**Instructions to follow:** Copy out the listing below, keeping every character as is.

(Beginning of Available records)

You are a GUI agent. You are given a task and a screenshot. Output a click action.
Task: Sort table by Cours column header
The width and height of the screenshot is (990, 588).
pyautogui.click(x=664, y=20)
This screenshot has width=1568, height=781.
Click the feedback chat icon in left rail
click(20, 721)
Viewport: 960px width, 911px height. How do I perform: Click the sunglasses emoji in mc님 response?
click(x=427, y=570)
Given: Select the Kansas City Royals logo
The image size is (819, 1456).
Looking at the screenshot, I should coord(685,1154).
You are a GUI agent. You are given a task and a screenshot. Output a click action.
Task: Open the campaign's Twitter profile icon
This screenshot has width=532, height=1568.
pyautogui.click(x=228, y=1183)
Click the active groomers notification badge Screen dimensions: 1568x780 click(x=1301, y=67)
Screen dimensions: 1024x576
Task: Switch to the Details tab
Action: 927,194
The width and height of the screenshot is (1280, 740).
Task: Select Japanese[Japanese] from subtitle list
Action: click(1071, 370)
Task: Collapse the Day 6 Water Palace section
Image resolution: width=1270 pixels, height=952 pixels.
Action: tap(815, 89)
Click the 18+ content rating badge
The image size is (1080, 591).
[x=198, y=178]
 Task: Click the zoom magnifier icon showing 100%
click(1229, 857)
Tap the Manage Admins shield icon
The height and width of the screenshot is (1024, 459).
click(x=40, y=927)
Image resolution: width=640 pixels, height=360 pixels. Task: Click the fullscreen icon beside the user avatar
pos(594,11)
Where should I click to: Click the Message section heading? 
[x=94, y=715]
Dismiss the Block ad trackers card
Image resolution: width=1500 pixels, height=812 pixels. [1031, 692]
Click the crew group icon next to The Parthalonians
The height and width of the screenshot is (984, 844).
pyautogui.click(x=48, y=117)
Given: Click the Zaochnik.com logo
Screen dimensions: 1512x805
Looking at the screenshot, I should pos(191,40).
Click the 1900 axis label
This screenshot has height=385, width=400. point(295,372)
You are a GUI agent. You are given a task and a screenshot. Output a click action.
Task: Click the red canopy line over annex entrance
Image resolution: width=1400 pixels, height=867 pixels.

(End of Available records)

**Response to this task:**
You are a GUI agent. You are given a task and a screenshot. Output a click action.
Task: Sort table by Cours column header
The width and height of the screenshot is (990, 588).
pyautogui.click(x=664, y=20)
This screenshot has width=1568, height=781.
Click the feedback chat icon in left rail
click(20, 721)
Viewport: 960px width, 911px height. How do I perform: Click the sunglasses emoji in mc님 response?
click(x=427, y=570)
Given: Select the Kansas City Royals logo
The image size is (819, 1456).
Looking at the screenshot, I should coord(685,1154).
You are a GUI agent. You are given a task and a screenshot. Output a click action.
Task: Open the campaign's Twitter profile icon
This screenshot has width=532, height=1568.
pyautogui.click(x=228, y=1183)
Click the active groomers notification badge Screen dimensions: 1568x780 click(x=1301, y=67)
Screen dimensions: 1024x576
Task: Switch to the Details tab
Action: 927,194
The width and height of the screenshot is (1280, 740).
Task: Select Japanese[Japanese] from subtitle list
Action: click(1071, 370)
Task: Collapse the Day 6 Water Palace section
Image resolution: width=1270 pixels, height=952 pixels.
Action: tap(815, 89)
Click the 18+ content rating badge
The image size is (1080, 591).
[x=198, y=178]
 Task: Click the zoom magnifier icon showing 100%
click(1229, 857)
Tap the Manage Admins shield icon
The height and width of the screenshot is (1024, 459).
click(x=40, y=927)
Image resolution: width=640 pixels, height=360 pixels. Task: Click the fullscreen icon beside the user avatar
pos(594,11)
Where should I click to: Click the Message section heading? 
[x=94, y=715]
Dismiss the Block ad trackers card
Image resolution: width=1500 pixels, height=812 pixels. [1031, 692]
Click the crew group icon next to The Parthalonians
The height and width of the screenshot is (984, 844).
pyautogui.click(x=48, y=117)
Given: Click the Zaochnik.com logo
Screen dimensions: 1512x805
Looking at the screenshot, I should pos(191,40).
Click the 1900 axis label
This screenshot has height=385, width=400. point(295,372)
You are a GUI agent. You are given a task and a screenshot. Output a click action.
Task: Click the red canopy line over annex entrance
Image resolution: width=1400 pixels, height=867 pixels.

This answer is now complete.